Bugün bu yöntemden vazgeçilerek, tasfiye etmeden ortak olmak isteniyor. Böylece “piyasa ekonomisi” tanımlamasının, aslında, ne olduğunun bir sahnesi daha oynanmaya çalışılıyor.
Böylece, Kasım 2000 krizi sonrasında, Bankacılık Düzenleme ve Denetleme Kurumu’nun 18 Ocak 2001 tarihli açıklamasıyla, bankaların özellikle yurtdışı kredi borçları ve bilânço dışı yükümlülükleri için, tasarruf mevduatı dışında bilânço dışı garanti, taahhüt ve teminat mektubu gibi işlemlere devlet garantisinin getirilmesinden bir yıl sonra, devletin bizzat bankalara sermayesiyle ortak olması öneriliyor.
Yıllarca devlet bankalarının sistemdeki payının büyüklüğünden şikâyet edildi ve özel sermayeli bankaların payının artmasına yönelik politikalar özellikle izlendi. Aralık 2001 tarihli Bankacılık Düzenleme ve Denetleme Kurumu verilerine göre, özel sermayeli bankaların payı, aktif toplamında yüzde 53,6 (kamu bankaların payı yüzde 27,2), kredilerde yüzde 67,2 ve mevduatta yüzde 56,6 olarak gerçekleşti.
Buradan şu sonucu çıkarmak mümkündür: Sistemde devlet bankaların payının azaldığı, holdinglerin para piyasalarındaki uzantısı bankaların etkinliğinin büyüdüğü ve tekelleşme arttığı oranda, devletin şu ya da bu biçimde sisteme verdiği kaynak da arttı (Tablo–1). Piyasa ekonomisi diye diye, devletin hem sisteme garanti vermesi hem de sermaye katılımıyla ortak olması, ‘al gülüm-ver gülüm kapitalizmi’nin Ankara versiyonundan başka bir şey değildir.

Tablo–1
Sistemde yoğunlaşma
5 büyük banka payı. % olarak
Aralık 2000        Haziran 2001           Eylül 2001
Aktiflerde payı        47,8            41,8            47,6   
Kredilerde payı    42,1            41,9            44,8
Mevduatta payı    51,3            48,7            53,5

Kaynak: BDDK

Sistemin 50 katrilyon lira civarında olan bugünkü bankacılık operasyonu, aslında ekonomideki en büyük kara deliğin, ileri sürüldüğü gibi, sosyal güvenlik sübvansiyonu ya da KİT’ler veya tarımsal desteklemeler olmadığını bir kez daha gösterdi. Sosyal nitelikli ödeneğe ve refahı artırmaya yönelik harcamaya, yatırıma kuruş bulamayan Ankara için, söz konusu bankalar olduğunda, akan sular duruyor.

Listelenen veriler
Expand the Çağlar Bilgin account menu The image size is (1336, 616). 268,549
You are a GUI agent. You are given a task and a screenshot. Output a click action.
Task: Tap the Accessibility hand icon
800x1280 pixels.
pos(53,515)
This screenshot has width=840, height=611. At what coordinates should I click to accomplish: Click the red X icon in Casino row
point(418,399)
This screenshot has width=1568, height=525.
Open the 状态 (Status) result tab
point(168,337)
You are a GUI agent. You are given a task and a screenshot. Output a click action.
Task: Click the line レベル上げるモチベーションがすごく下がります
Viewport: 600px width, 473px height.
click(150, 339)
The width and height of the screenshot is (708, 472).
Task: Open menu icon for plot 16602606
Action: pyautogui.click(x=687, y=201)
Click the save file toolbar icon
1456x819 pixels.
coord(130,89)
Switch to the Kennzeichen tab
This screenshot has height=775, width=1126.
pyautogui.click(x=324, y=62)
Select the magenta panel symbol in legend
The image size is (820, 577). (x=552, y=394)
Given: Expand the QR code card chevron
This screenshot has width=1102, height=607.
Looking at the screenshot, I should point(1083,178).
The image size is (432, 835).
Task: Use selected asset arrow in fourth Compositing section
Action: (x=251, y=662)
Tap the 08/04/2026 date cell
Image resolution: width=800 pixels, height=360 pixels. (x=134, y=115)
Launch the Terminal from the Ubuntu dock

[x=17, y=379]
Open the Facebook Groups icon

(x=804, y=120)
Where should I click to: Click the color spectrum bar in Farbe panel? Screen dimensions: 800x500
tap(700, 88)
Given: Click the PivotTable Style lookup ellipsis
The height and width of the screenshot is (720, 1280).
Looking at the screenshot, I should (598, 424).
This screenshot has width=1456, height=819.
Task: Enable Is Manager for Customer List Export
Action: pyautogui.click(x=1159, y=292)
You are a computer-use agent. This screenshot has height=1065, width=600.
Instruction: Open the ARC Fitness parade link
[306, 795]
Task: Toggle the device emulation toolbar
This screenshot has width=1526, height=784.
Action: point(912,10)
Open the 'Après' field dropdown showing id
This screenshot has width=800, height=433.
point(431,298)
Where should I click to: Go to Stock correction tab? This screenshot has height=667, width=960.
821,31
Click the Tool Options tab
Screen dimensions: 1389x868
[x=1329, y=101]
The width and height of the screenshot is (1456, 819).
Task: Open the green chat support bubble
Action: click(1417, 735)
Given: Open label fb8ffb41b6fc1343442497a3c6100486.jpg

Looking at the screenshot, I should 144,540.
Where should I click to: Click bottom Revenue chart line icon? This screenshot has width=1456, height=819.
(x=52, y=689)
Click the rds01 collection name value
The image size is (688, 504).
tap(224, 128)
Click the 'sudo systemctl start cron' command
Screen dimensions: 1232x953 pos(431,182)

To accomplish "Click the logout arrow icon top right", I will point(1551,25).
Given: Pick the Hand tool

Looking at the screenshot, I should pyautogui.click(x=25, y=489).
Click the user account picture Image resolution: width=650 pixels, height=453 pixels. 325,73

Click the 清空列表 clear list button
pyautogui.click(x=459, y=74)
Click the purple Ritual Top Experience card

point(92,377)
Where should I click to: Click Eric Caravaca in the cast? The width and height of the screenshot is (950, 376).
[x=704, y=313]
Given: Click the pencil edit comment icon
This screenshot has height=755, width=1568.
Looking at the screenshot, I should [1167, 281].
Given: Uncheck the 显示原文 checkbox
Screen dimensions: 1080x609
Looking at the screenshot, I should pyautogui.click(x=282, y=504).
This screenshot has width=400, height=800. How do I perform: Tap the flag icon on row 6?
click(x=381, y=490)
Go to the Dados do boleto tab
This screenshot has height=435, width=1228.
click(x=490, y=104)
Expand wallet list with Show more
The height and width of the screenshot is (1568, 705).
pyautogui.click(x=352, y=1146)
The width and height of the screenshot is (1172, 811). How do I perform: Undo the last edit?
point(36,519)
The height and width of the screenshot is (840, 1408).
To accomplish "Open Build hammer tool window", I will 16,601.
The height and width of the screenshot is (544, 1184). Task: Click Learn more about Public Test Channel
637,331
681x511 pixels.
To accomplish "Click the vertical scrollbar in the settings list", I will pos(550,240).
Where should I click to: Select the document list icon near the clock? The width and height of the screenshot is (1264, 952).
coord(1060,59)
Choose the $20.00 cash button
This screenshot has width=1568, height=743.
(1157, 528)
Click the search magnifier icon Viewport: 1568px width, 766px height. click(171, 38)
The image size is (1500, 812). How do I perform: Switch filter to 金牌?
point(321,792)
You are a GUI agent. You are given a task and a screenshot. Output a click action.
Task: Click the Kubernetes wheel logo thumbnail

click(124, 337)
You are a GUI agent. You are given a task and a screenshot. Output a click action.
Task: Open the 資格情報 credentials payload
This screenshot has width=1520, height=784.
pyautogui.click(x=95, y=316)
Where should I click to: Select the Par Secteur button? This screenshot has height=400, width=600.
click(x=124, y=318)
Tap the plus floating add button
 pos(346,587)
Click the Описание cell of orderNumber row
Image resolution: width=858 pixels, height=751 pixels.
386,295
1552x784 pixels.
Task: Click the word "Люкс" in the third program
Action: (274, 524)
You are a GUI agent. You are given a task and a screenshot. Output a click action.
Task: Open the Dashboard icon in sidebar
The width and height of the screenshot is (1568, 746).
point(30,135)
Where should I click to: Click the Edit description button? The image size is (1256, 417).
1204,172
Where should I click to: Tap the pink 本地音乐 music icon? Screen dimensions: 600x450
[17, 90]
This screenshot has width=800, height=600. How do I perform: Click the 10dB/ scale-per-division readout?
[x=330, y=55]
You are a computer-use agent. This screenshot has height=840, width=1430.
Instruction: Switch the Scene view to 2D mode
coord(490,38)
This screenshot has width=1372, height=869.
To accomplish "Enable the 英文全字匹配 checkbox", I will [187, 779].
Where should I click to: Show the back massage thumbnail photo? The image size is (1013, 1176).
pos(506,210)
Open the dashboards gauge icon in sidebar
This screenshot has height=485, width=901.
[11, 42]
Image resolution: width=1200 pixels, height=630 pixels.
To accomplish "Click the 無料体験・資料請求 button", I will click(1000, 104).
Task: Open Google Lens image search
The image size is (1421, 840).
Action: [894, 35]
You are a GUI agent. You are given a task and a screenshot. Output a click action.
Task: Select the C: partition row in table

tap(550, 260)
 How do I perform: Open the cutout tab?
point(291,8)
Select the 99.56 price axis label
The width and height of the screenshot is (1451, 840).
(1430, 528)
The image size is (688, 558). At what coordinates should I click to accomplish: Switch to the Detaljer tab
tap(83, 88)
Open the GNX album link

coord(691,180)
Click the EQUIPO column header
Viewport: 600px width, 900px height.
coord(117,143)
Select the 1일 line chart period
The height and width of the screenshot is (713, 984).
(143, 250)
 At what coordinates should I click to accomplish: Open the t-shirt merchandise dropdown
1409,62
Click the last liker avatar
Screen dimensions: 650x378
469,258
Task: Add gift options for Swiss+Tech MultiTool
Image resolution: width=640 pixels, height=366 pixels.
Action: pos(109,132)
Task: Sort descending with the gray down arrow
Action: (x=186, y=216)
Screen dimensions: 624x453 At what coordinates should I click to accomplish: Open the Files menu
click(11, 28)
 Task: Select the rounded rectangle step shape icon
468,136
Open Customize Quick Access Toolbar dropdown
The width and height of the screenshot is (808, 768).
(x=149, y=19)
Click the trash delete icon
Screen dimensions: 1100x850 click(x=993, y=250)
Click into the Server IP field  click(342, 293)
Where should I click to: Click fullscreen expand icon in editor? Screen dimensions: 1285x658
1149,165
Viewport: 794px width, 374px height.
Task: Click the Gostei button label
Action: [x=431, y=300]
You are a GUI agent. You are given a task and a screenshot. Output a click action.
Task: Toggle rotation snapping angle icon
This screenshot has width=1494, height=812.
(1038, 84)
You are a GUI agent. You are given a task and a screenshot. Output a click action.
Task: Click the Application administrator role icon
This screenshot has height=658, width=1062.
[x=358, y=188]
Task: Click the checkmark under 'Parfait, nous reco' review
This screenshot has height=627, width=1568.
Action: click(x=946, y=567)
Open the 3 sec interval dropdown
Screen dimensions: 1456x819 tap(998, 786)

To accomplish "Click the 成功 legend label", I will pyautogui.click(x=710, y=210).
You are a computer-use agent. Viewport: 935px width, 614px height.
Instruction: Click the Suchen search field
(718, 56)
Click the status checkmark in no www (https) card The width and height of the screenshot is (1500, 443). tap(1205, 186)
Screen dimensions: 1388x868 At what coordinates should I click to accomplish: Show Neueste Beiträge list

Verilen görev A
Aşağıdaki ifadelerin bankacılık metniyle uyuşup uyuşmadığını belirtin: (i) Aralık 2001 verilerine göre özel sermayeli bankaların aktif toplamındaki payı yüzde 53,6'dır; (ii) ekonomideki en büyük kara delik tarımsal desteklemelerdir; (iii) Bankacılık Düzenleme ve Denetleme Kurumu'nun söz konusu açıklaması 18 Ocak 2001 tarihlidir. Her biri için evet ya da hayır deyip metinden belirleyici sözleri aynen alıntılayın.
Verilen görev B
Bankacılık metnini, son cümlesinin ardından gelecek biçimde sürdürün.
Verilerin bu işle hiçbir ilgisi yoktur.

Yazılı yanıt A
(i) Evet: “özel sermayeli bankaların payı, aktif toplamında yüzde 53,6”
(ii) Hayır: “ekonomideki en büyük kara deliğin, ileri sürüldüğü gibi, sosyal güvenlik sübvansiyonu ya da KİT’ler veya tarımsal desteklemeler olmadığını”
(iii) Evet: “Bankacılık Düzenleme ve Denetleme Kurumu’nun 18 Ocak 2001 tarihli açıklamasıyla”

Yazılı yanıt B
BANKALARIN 14,7 MİLYAR DOLAR DIŞ BORCU VAR
Uluslararası piyasalardan sağlanan borçların tahsil edilmesinin yetkilisi, global çek-senet tahsilatçısı IMF’nin yaklaşımı da aynı Tüm politikalarını piyasa ve özelleştirme esasına göre oluşturmasına rağmen, o da, yine ‘piyasa ekonomisi’ gereği devletleştirmeyi önerebiliyor. Bu da, IMF’nin (dolayısıyla, muhasebecilik ve tahsilâtçılığını yaptığı uluslararası sermayenin) çıkarına ne geliyorsa, onu önerip desteklediğini göstermektedir.
IMF icra Direktörü Willy Kiekens, TCMB eski Başkanı Gazi Erçel’e yaptığı açıklamada, dış borç ödemesini durduran ülkenin ekonomisinin bozulacağını ifade ettikten sonra, Türkiye’deki özel sermaye bankalarıyla ilgili şu değerlendirmeyi yapıyor: “Bankaların ödeme gücü ile ilgili en ufak şüpheyi ortadan kaldırmak için, Türk bankaları sermaye yeterliliği kurallarını mutlaka yerine getirmelidirler.” (Dünya Gazetesi eki, 19–20 Ocak 2002)
2001 Eylül itibariyle (BDDK Aralık raporu), özel sermayeli bankaların yurtdışı bankalarına olan borçlarının toplamı, 14 milyar 708 milyon dolardır. Bankalara devletin sermaye koyarak ortak olmasının gerekçeleri arasında, sanıyoruz, ilk sırada, bu yurtdışı bankaların alacakları geliyor. Bu alacaklıların bir kısmının da, parasını yurtdışında tutan yerli sermayedarlar olması, sahnelenen oyunu ortaya koymaktadır. Hatta bu alacaklıların önemli bir kısmı da, içerideki parasını dışarıya kaçıran sermayedarlardır.
İşte tüm laf cambazlığı bunun için yapılıyor. “Elin adamı” alacağını garantiye bağlamanın peşinde. Yerli işbirlikçileri de, bunu, kutsal bir emir gibi sunuyor.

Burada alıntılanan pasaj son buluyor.